Craig Packer, founder of the Lion Center at the University of Minnesota, said those stories are true, though certainly embellished by colonial authors for readers back in Britain. Packer has studied man-eating lions in Tanzania and likened the phenomenon to an “outbreak” that can spread through a pride or be taught by mother to cubs.

“Every now and then, one of them figures out we’re a free lunch,” he says.

Biteprinting won’t be as simple as sending hunters into the field to take out a tiger with a taste for human flesh, Linnell acknowledges. But he said that “anything is better than the current unselective mass killing response”. If humans reacted to bears the way they have with sharks, Linnell said it would be akin to “going out into the forest and randomly shooting the first 1,000 animals that you see”.

However people react when shark attacks occur, Shiffman offered the reminder that such incidents are rare. According to the International Shark Attack File at the University of Florida, there were 64 unprovoked attacks on humans last year and 41 provoked attacks, meaning that a person “initiates interaction with a shark in some way”.

Five of the attacks were fatal. More people are killed by falling trees in the US every year.

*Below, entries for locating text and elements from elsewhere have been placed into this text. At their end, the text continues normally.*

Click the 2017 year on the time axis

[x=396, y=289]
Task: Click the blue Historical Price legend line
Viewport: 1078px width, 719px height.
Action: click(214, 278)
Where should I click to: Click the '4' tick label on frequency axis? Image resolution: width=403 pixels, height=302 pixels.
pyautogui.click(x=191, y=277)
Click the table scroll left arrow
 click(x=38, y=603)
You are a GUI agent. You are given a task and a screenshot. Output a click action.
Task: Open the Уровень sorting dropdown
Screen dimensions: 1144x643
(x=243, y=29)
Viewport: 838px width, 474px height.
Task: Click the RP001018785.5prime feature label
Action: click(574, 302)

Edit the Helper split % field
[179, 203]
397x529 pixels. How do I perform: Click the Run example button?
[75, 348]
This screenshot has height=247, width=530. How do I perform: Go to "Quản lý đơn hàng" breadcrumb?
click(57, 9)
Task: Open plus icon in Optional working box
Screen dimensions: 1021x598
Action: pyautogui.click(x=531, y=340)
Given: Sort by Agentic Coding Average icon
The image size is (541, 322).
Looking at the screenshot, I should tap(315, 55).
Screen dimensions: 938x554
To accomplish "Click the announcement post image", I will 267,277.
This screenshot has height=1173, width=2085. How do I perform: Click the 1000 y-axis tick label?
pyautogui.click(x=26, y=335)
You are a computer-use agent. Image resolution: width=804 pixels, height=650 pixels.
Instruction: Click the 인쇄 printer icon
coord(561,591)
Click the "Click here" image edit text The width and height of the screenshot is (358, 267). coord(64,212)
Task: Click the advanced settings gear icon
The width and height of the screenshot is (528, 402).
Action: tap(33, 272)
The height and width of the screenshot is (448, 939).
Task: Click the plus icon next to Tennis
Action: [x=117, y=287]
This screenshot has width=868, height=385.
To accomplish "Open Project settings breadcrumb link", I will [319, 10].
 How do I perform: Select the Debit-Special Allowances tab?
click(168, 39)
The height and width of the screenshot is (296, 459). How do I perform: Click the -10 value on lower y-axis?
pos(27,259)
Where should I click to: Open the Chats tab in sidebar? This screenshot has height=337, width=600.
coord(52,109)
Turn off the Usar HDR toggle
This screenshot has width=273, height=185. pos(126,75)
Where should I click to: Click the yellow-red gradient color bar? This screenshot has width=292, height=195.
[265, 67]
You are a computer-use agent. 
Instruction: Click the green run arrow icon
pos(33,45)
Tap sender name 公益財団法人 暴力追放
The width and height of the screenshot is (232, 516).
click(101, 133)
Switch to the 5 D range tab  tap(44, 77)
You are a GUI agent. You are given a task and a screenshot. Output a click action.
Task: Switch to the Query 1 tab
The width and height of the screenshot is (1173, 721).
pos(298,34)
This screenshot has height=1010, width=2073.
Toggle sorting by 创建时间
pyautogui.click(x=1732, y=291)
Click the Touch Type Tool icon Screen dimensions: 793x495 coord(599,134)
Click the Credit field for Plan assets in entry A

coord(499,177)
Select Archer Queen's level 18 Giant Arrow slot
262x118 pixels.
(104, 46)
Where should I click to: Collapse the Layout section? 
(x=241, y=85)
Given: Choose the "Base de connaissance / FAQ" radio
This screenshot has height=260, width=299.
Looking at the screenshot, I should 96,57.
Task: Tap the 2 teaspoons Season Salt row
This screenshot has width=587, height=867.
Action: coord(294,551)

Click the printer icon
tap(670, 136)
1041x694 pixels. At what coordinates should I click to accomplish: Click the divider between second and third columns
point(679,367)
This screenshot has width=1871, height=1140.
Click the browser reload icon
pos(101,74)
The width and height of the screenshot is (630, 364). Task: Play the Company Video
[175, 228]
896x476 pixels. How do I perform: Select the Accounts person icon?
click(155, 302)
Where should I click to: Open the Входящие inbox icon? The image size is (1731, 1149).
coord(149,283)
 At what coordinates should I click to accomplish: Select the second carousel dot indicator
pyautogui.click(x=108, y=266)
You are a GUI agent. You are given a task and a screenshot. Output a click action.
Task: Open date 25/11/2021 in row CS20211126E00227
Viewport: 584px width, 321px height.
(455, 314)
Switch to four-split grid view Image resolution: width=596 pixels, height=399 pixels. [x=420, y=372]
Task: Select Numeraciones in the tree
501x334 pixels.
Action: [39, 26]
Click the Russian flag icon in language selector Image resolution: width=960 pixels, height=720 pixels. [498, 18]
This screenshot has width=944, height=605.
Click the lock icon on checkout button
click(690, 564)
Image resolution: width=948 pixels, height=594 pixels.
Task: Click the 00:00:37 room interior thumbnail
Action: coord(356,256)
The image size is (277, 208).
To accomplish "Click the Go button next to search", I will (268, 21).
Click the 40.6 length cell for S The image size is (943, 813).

While shark attacks are uncommon, so are shark culls, although a prominent surfer recently called for one on Réunion Island in the Indian Ocean, which is home to bull sharks. Instead, a number of countries deploy shark nets, similar to fences, beyond the surf at popular beaches. Dangerous sharks get tangled in the nets, but so do harmless ones, along with dolphins, sea turtles and other marine life.

In place of these methods, many beach authorities have embraced more humane methods of prevention over extermination. Drones, blimps and tags connect to apps that warn lifeguards and bathers to steer clear of beaches when sharks are around. And after two fatal attacks occurred in New England in recent years, Cape Cod residents received tourniquet training.

Clua hopes to pitch his DNA database to Réunion Island, where 10 people have been killed by sharks in the last decade. He thinks he could set up his biteprinting operation for less than $1m and prove it works.

For now, he’ll practice the technique on tiger sharks, known to eat just about anything, when he gets back to his base of research in French Polynesia.

“I’ll let them bite a pig leg,” he said, “or something else with flesh, muscle and bone.”